To prove it, this unusually intelligent exhibition singles out a couple of Hopper’s best-known images for special attention. Office at Night, the one of the secretary in a tight skirt filing some stuff before her boss, is accompanied by a set of preparatory drawings in which Hopper fiddles this way and that with the space, going outside the window and then back in again, seeking exactly the right pregnancy for the occasion. He is trying to imply that the relationship between the secretary and her boss has an erotic charge. But where best to place her in the room to achieve this? Where best to put him? What angle to look at them from? The same process of fiddling with the props and playing with the camera angles went into the creation of Hopper’s out-landishly famous Nighthawks, that overlit diner with four people in it and nobody saying a word. Hopper did drawings of the correct salt and pepper pots to have on the bar. He worked on the coffee urns, the hand placements. He calculated the correct angle for the diner’s window to intersect with the street. He planned this painting as accurately as an architect might design an extension.
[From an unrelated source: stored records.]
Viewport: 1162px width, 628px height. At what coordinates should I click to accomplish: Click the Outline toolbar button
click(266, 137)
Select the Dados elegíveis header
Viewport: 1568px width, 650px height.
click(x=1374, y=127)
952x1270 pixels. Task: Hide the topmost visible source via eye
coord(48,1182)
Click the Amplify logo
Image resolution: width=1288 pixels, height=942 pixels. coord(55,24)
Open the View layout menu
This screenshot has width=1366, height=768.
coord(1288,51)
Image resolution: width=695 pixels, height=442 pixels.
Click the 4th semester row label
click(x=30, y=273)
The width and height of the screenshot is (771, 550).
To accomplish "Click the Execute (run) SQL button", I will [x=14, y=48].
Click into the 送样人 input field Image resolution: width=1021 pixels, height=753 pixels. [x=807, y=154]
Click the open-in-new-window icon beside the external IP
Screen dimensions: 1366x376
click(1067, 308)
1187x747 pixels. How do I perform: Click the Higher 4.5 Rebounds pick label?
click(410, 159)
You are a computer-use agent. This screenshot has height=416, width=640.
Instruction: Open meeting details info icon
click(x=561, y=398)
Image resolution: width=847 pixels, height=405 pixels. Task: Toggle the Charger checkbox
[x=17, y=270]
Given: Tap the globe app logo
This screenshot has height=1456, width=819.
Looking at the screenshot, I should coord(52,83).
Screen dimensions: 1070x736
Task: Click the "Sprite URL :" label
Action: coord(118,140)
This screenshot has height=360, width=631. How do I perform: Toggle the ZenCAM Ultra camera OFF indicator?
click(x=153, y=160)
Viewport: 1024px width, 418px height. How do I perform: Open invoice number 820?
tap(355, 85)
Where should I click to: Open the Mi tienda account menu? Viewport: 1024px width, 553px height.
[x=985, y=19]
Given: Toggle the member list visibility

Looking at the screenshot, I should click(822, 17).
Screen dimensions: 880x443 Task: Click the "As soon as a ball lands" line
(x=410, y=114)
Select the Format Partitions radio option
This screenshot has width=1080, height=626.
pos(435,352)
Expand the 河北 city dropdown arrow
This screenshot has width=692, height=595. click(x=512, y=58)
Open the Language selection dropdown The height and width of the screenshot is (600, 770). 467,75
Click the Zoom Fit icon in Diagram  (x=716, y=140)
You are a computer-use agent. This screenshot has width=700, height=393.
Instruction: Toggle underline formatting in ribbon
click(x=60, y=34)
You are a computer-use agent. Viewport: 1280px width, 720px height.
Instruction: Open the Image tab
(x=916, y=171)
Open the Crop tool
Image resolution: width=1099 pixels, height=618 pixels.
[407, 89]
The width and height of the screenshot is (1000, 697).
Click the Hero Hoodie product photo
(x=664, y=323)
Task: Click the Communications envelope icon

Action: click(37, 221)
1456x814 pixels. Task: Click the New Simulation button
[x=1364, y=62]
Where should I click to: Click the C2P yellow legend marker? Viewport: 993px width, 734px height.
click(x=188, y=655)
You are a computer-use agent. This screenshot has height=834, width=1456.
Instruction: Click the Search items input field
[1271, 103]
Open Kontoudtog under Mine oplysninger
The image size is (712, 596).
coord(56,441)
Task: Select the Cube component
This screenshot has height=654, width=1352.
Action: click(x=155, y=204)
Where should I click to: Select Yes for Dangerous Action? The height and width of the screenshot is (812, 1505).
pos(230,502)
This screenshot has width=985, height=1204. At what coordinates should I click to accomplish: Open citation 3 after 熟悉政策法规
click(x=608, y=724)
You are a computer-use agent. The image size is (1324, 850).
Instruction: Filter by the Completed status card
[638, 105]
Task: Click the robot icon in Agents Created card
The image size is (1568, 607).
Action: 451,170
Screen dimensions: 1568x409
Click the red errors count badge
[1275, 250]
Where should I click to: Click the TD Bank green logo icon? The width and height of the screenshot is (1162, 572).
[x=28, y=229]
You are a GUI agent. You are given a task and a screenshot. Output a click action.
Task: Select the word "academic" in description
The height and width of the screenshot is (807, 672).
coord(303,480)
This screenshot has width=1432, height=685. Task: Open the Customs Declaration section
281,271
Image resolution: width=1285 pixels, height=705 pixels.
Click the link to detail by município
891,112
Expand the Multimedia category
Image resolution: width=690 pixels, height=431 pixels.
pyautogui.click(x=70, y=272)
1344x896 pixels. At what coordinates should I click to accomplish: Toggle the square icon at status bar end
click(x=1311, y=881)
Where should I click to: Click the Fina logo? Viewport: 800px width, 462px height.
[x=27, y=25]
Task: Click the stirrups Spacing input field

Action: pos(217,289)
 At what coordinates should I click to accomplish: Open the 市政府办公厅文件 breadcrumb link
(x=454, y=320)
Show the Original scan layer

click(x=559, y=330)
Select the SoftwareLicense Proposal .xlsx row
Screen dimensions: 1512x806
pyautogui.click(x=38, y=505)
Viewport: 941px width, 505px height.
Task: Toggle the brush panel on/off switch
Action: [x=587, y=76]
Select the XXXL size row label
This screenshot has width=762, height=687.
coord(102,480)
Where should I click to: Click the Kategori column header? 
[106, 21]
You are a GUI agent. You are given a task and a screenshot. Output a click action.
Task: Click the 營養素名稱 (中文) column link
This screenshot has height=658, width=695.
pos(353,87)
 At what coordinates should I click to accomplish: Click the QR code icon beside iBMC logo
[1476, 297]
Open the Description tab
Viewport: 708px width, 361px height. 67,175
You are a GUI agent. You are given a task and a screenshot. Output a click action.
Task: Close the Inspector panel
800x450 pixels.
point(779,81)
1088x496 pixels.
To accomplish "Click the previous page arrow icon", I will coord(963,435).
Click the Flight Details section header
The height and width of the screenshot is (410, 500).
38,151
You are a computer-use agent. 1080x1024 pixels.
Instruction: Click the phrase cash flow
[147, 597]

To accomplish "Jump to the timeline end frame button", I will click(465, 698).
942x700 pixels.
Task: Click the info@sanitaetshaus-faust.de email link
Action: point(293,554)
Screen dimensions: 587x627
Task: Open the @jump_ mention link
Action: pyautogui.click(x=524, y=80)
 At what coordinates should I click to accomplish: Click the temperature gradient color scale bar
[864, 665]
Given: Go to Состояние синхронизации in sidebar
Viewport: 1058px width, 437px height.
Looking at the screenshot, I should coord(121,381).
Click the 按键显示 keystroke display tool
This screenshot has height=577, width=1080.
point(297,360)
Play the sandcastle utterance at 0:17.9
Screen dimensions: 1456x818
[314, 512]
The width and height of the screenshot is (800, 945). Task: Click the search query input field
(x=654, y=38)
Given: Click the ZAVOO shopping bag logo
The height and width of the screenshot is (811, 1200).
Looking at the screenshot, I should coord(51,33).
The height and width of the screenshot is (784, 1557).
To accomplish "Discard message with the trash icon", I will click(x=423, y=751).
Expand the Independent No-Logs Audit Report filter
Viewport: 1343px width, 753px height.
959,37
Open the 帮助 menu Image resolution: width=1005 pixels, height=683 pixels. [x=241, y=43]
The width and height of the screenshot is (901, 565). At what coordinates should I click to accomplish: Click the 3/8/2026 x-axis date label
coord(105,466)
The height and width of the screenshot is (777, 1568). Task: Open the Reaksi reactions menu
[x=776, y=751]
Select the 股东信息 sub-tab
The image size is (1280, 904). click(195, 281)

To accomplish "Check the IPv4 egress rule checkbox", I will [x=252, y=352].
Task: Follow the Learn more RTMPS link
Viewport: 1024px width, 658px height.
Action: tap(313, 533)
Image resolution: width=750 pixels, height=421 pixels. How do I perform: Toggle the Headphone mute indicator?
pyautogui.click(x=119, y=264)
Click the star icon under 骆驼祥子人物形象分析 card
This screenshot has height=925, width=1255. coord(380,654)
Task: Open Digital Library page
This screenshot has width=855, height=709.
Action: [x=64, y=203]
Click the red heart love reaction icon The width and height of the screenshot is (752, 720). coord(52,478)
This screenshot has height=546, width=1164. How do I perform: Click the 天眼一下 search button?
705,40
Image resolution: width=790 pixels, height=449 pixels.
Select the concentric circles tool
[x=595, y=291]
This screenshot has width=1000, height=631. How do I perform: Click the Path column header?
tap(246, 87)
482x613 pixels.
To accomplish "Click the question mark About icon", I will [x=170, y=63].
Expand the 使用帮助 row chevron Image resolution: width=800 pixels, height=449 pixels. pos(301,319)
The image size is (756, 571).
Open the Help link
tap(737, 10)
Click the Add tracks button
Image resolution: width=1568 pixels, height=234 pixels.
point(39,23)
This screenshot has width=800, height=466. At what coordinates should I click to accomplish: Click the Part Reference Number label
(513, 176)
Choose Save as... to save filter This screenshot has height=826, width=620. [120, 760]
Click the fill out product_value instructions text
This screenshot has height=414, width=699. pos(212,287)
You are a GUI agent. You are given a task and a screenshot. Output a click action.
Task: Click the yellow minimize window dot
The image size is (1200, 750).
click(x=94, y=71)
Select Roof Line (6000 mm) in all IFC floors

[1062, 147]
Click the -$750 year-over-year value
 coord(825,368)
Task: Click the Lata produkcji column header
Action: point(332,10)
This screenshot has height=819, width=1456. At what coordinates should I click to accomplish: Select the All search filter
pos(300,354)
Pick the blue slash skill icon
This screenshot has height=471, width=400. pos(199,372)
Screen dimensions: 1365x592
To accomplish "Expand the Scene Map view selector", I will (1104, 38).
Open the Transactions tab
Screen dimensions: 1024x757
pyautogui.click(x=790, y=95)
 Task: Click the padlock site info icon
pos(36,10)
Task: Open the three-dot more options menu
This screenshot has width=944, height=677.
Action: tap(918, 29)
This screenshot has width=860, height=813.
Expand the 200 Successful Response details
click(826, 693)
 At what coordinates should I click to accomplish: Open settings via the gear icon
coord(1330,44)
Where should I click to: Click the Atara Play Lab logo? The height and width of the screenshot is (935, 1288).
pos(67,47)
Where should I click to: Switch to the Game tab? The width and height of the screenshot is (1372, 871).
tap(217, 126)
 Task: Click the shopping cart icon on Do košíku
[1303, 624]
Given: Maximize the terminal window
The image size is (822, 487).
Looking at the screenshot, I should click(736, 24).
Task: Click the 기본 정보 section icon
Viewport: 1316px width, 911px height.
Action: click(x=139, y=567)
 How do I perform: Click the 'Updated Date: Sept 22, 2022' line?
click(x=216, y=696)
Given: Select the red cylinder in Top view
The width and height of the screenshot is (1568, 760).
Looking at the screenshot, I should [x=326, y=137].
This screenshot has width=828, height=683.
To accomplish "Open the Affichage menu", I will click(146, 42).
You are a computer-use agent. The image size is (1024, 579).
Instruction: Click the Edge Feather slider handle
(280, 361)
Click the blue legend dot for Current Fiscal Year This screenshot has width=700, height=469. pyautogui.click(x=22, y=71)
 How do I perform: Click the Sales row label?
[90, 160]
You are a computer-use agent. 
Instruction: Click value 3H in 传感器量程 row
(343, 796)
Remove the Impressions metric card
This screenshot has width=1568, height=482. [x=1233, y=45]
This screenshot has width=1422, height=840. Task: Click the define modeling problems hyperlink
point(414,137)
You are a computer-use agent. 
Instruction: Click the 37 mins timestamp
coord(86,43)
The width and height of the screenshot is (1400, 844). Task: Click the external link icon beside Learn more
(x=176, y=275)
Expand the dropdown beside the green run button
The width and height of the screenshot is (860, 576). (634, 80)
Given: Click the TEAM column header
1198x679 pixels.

And, cleverly, the next picture you encounter is a view of an empty station at night that is based on an identical geo- metry to Nighthawks. The point that Hopper was a spawner of melodramas and not a realist is excellently made.
Hopper was a late developer. Working for 15 years as a commercial illustrator, he did not commit himself to the life of an artist until he was in his forties. So he arrived at the artistic coalface with all his readings and prejudices in place. I think this explains why there was so little sense of actual progress in his work. How he starts is pretty much how he finishes up. The show tries to instil some light and shade into this non-journey by coming up with clusters of favoured locales, but essentially, the only real development that occurs in a tight-assed 60-year career is when Hopper and his wife begin taking summer vacations in Cape Cod, and a seaside sadness emerges to partner Hopper’s Manhattan miserableness. Being glum by the sea and being glum on Lexington Avenue are his only alternatives.
Being hard on him, we need to recognise this as a shortcoming. Plenty of good artists have had only one mode, but all the truly great ones have managed more than that. Hopper found his manner and stuck with it, as if making art were an attack of lockjaw. His other serious shortcoming was his clumsiness with figures. How strange that some artists who are able to capture the most elusive outdoor atmospheres cannot do people. Turner was another one. There are clunkily painted people throughout this show. Wooden. Unsmiling. Small wonder that the exhibition seeks to foreground Hopper the painter of moody architecture.
Still, this strikes me as an important display. It isn’t just a catchy urban America that is being invented here. What is also being proposed is a new type of pictorial heroism: the heroism of failure. At some point in its cultural stalling, the world began to confuse inertia, impotence, poky hotel rooms and losers with things to look up to. It’s a world-view imported from America. And Edward Hopper, as we see throughout this superbly judged journey, was an iconic creator of that world-view.